Development of new structures for pre-stressed bridges requires using an external pre-stressing technique, which produces externally pre-stressed concrete bridges that are designed using pre-stressing tendons, which are placed outside the section with concrete but within the boundaries of the cross-section of the girder.
The idea behind external pre-stressing is widely advantageous. It is now becoming more popular in the building of medium and long-span bridges. Some of the advantages are the ability to control and adjust tendon forces, ease inspection of tendons while they are built, and reduction in thickness of the web. To increase performance of pre-stressed concrete bridges, new innovative technologies have been adopted to make this possible.
These technologies include PC bridges, which have tendons that are highly eccentric externally. Although, externally pre-stressed PC bridges are well known and are highly advantageous, their flexural strength is lower compared to that of internally bonded tendons because of the eccentric tendons being smaller and limited by the ties of the girder section as well as the reduced eccentric tendon at the definite flexural failure.
Extra-dosed PC bridges comprise a type of system that is structured in a way that tendons have been installed outside and above the major girder with a short deviation of towers being situated at supports. With regard to Virlogeux (1998) argues, “Extra-dosed PC bridges have a girder height that is lower than that of the ordinary girder bridges” (p.19).
This case reduces the weight of the structure. Thirdly, bridges made from pre-stressed concrete and possessing webs from steel possess grooved steel plates with less weight. These are better instead of using the concrete web because corrugated steel can withstand shear forces while not absorbing the unwanted stresses brought by pre-stressing thus efficiently enabling pre-stressing of up and down concrete deck slabs (Virlogeux 1998).
In fact, corrugated webs made form steel are known to possess incredible shear resistance coupled with buckling résistance. Raju, (2009) develops this argument further by stating, “Lightweight corrugated steel web plates cause about 25% reduction in self-weight of main girders enabling the usage of longer spans” (p.93). They also reduce the cost of construction.
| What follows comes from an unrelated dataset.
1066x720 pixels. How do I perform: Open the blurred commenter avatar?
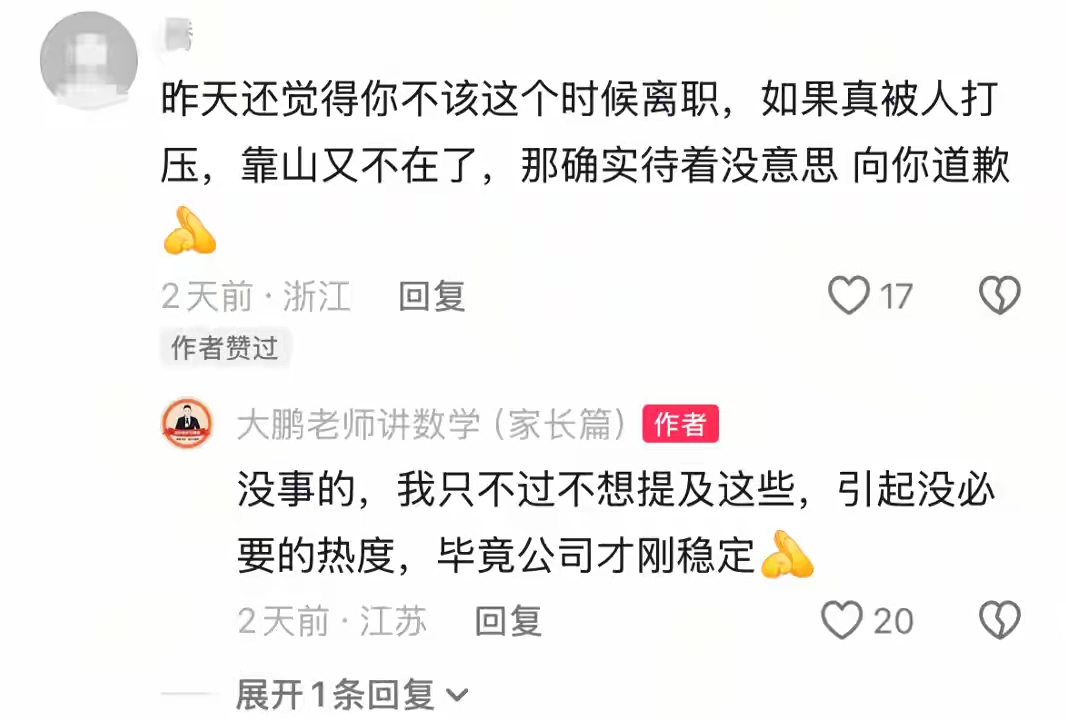click(88, 60)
Pre-stressed concrete offer a myriad of advantages compared to the reinforced concrete. From the discussions of the paper, these merits range from increased spans length of a beam that can be simply supported to reduction of the dimensions of the beam without sacrificing the strength of the structure constructed using the pre-stressed concrete beams. Since the weight of a beam is also less, the strength of the supports required is also reduced.
The paper held that the advantages have prompted hefty research on how such beams can be cheaply manufactured since they are currently finding wide range of applications in a variety of fields such as nuclear power plants, rails, and road bridges having long spans and even in construction of roofs for building requiring large floor areas.
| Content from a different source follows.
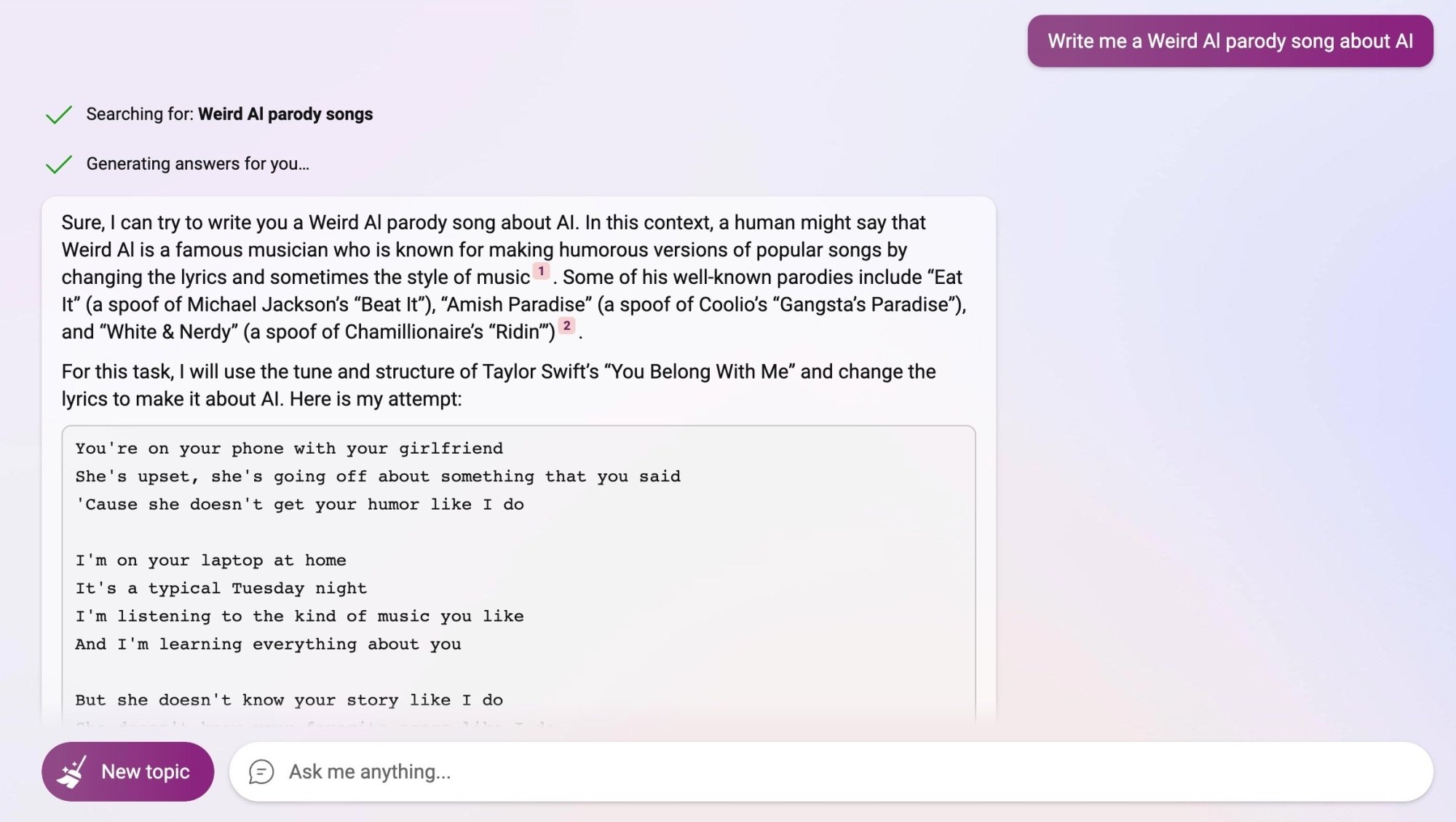Open citation reference number 2
Viewport: 1456px width, 822px height.
pos(566,325)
Billington, D, ‘Historical Perspective on Prestressed Concrete’, PCI Journal, vol. 1, no. 3, 2004, pp. 14-30.
Burgoyne, C, Design of Prestressed Concrete Beams Using Expert Systems, Imperial College of Science and Technology, London, 2002.
Mutsuyoshi, H & N Hai, Recent technology of pre-stressed concrete bridges in Japan, Saitama University, Tokyo, 2010.
Raju, K, Pre-Stressed Concrete, McGraw Hill, New York, 2009.
Virlogeux, M, Non-linear Analysis of Externally Prestressed Structures, Proceedings of FIP Symposium, London, 1998.